Tuesday, August 17, 2010

Social(ist) Animals: Toward Mutual Aid against the Great Butcher

Sue Coe. 2004. "Ox Pull." From "Bully!: master of the Global Merry-go-round" Source: http://www.graphicwitness.org/coe/bullya.htm
"However, even vegetarianism in your hands, would make a capital article...  its connection with modern socialism, atheism, nihilism, anarchy and other political creeds... Brussels sprouts seem to make people bloodthirsty, and those who live on lentils and artichokes are always calling for the gore of the aristocracy and for the severed heads of kings... in the political sphere a diet of green beans seems dangerous." -Oscar Wilde, The Complete Letters, p. 334, from a letter dated Nov. 12, 1887.

Introduction
Ten months ago, Paul D'Amato's article  "Socialism and 'animal rights'" sparked a small controversy that fizzled out within a month of its release. Unfortunately, out of the dozen responses only two or three were more argument than opinion. My aim here is to provide a more rigorous and comprehensive critique of D'Amato's article absent in the responses in order to better reconcile the perceived tension between socialistm and animal rights.

In "Socialism and 'Animal Rights'," D'Amato's reasoning starts off strong, making critical and important insights on the idea of animal liberation; however, it soon strays into weak, dangerous, and unnecessary territory. D'Amato comes to several conclusions (not presented in this order):

  1. "There is a clear connection between how a rapacious capitalism mistreats animals... environment... [and] human[s]"
  2. "Non-human animals are helpless… incapable of organizing and fighting for their rights"
  3. "To compare the condition of animals to that of... [humans] for freedom and equality is to view the latter through a paternalistic lens, rather than a lens of human liberation"
  4. "we need to insist on the essential differences between human beings and other animals, and reject the idea of 'animal liberation.'"
  5. "seeking more humane treatment of animals is not the same as calling for 'animal rights'"
In the first conclusion, he displays sympathy for nonhuman animals and their human allies. In the second, D'Amato properly points out the obvious but sometimes overlooked fact that no other (with a possible exception of a few) species can and/or is capable of politically organizing to declare their rights. This point leads into the subtitle and thesis of D'Amato's piece: to compare the animal liberation movement to human liberation movements is paternalistic (and reeking of white, middle-class, male privilege).

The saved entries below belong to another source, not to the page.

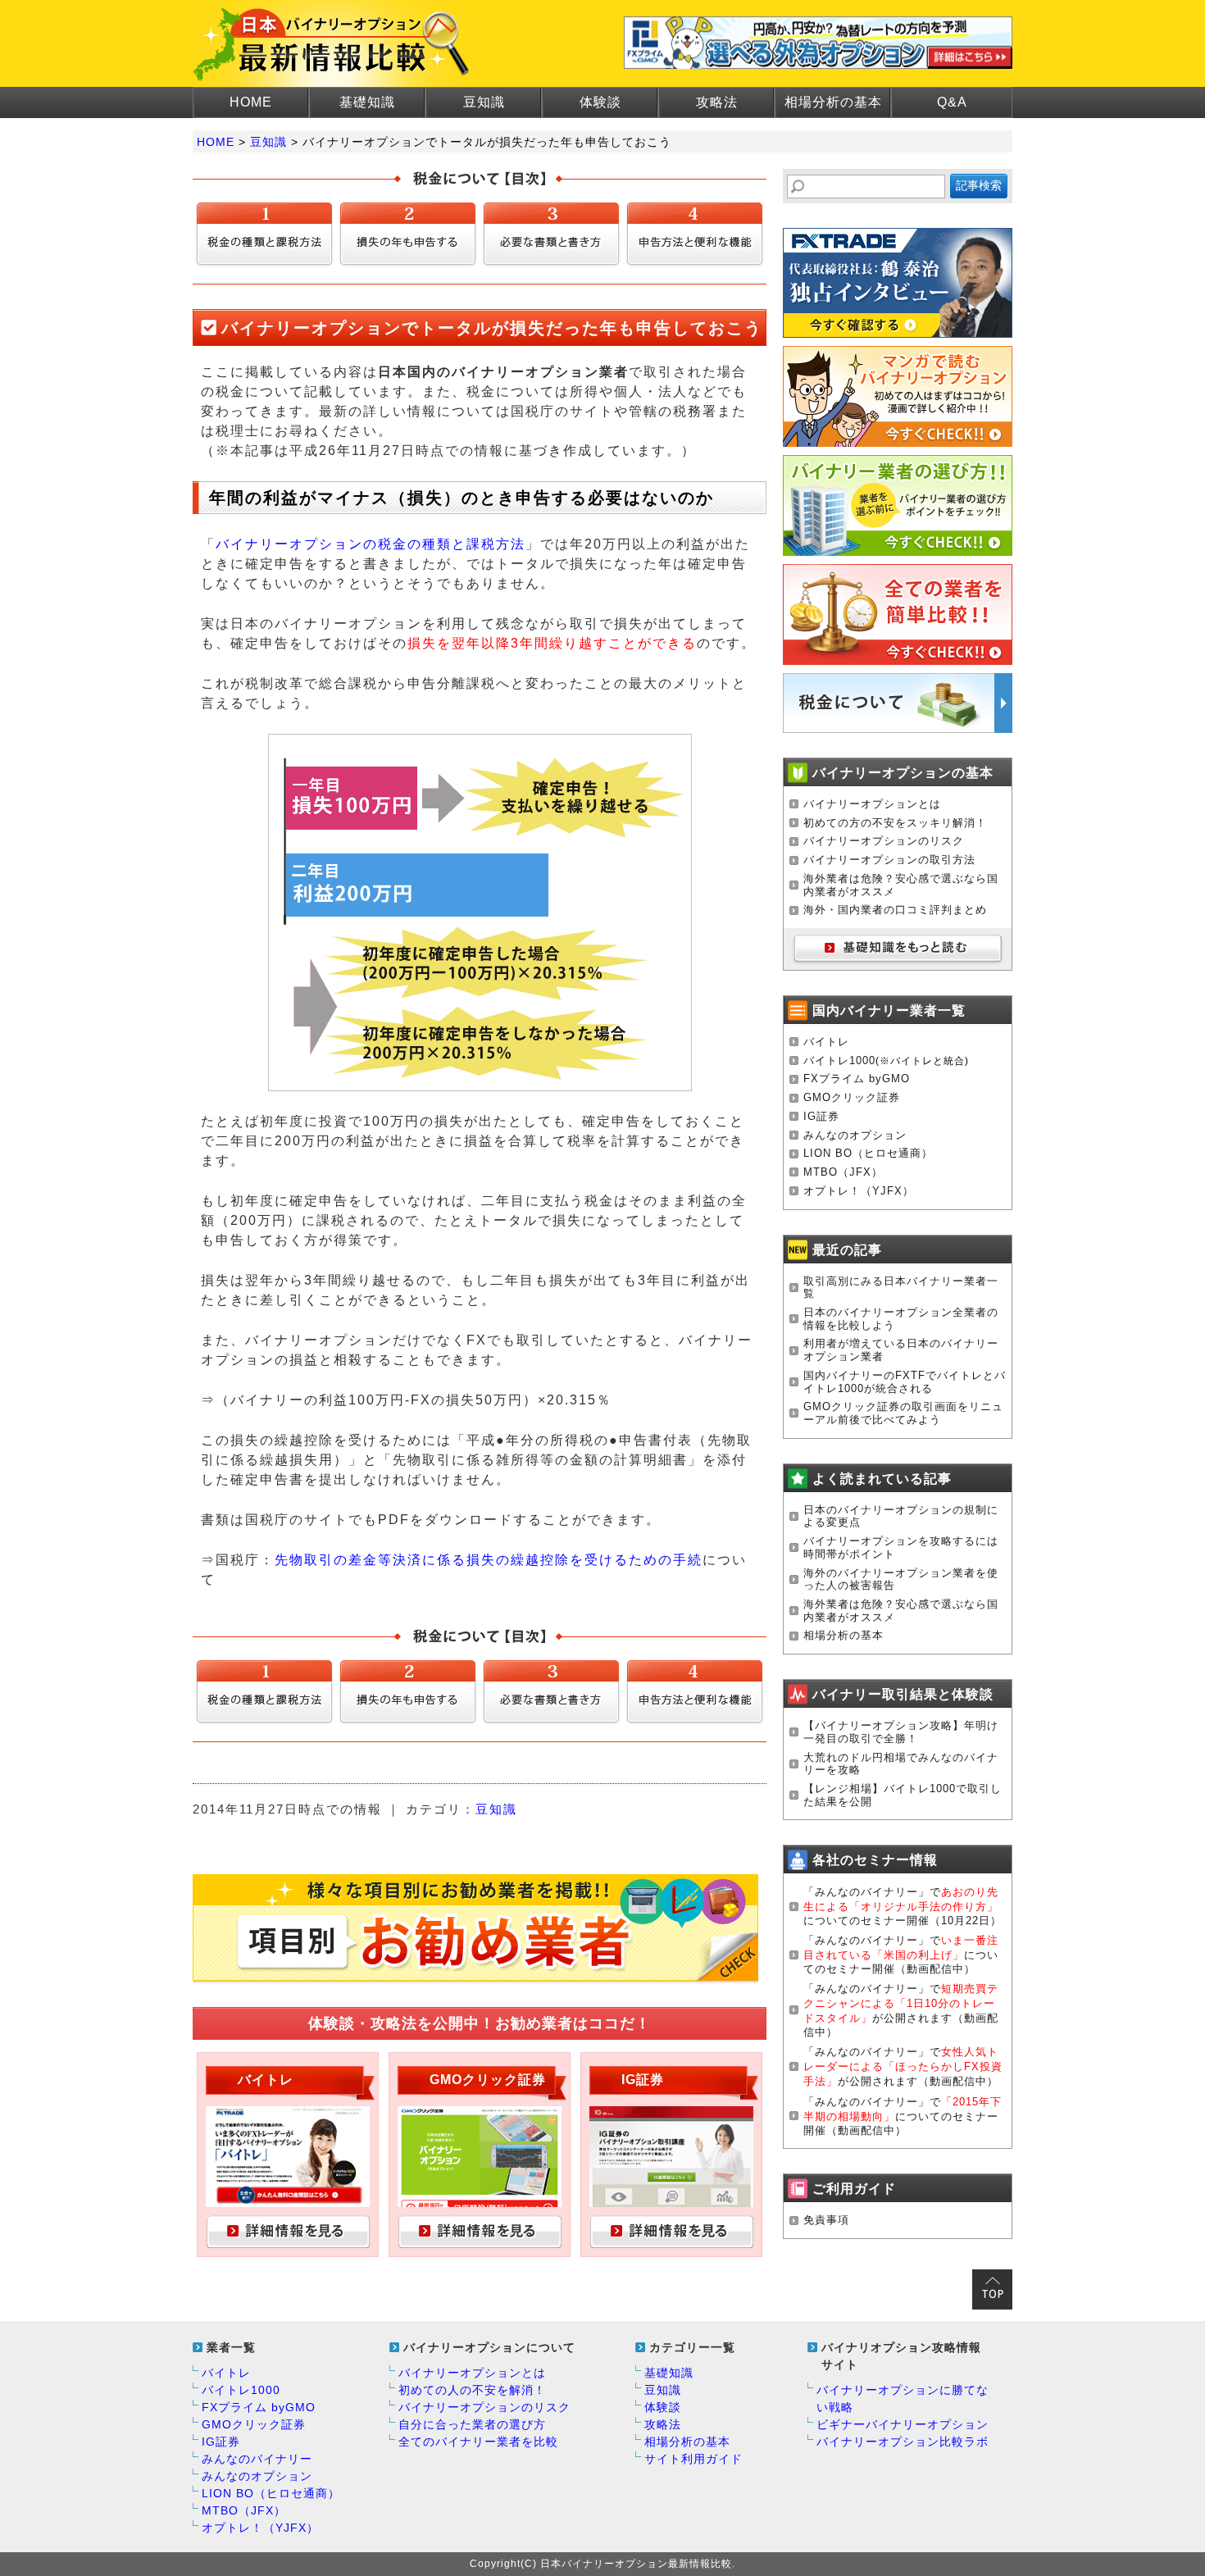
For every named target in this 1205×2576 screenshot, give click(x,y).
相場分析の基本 (833, 102)
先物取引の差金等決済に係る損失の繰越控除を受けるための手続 (489, 1560)
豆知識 (484, 102)
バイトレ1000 (839, 1060)
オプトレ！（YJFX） (858, 1191)
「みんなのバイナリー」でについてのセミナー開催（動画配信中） (900, 1954)
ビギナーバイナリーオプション (902, 2424)
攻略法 (717, 102)
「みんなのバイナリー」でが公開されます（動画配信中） (903, 2066)
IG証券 (821, 1116)
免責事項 (826, 2220)
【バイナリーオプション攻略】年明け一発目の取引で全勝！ (900, 1732)
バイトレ (826, 1041)
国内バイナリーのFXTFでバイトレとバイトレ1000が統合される (904, 1382)
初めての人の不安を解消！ (472, 2389)
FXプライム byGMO (856, 1078)
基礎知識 (367, 102)
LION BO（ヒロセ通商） (868, 1153)
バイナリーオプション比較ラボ (902, 2441)
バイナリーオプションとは (872, 804)
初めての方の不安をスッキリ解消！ (895, 823)
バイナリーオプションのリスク (883, 841)
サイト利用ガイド (693, 2458)
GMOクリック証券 (851, 1097)
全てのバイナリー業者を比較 (478, 2441)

I'm totally on board with D'Amato's thesis if we are only discussing movements and not also mental, material, and legal outcomes. But he does not enclose his argument to his thesis; he continues on to argue that humans are essentially different from all other animals (despite being careful to say that humans are only "qualitatively" different"), and that the "liberation" and rights of nonhuman animals be rejected in favor of merely "more humane treatment." It is these last two conclusions, I find objectionable and weakly argued.

In this response, I will critique four positions D'Amato either asserts or  ignores. First, he implicitly argues that one cannot have rights unless one asserts one has them, a contractualist argument that would exclude many humans from possessing rights. Second, he explicitly draws on evolutionary biology to make arguments for an essential difference between humans and other animals that contradict themselves and are analogous to arguments that have been used to rationalize racism. Third, D'Amato misses how worker and animal exploitation are not only  increased by capitalism, but that they are intersecting oppressions that mutually reinforce one another just as socialism and animal rights are ethico-political positions that intersect and mutually reinforce one another. Finally, he is naive to the historical, cultural, and ecological ties between the exploitation and well-being of human and animal.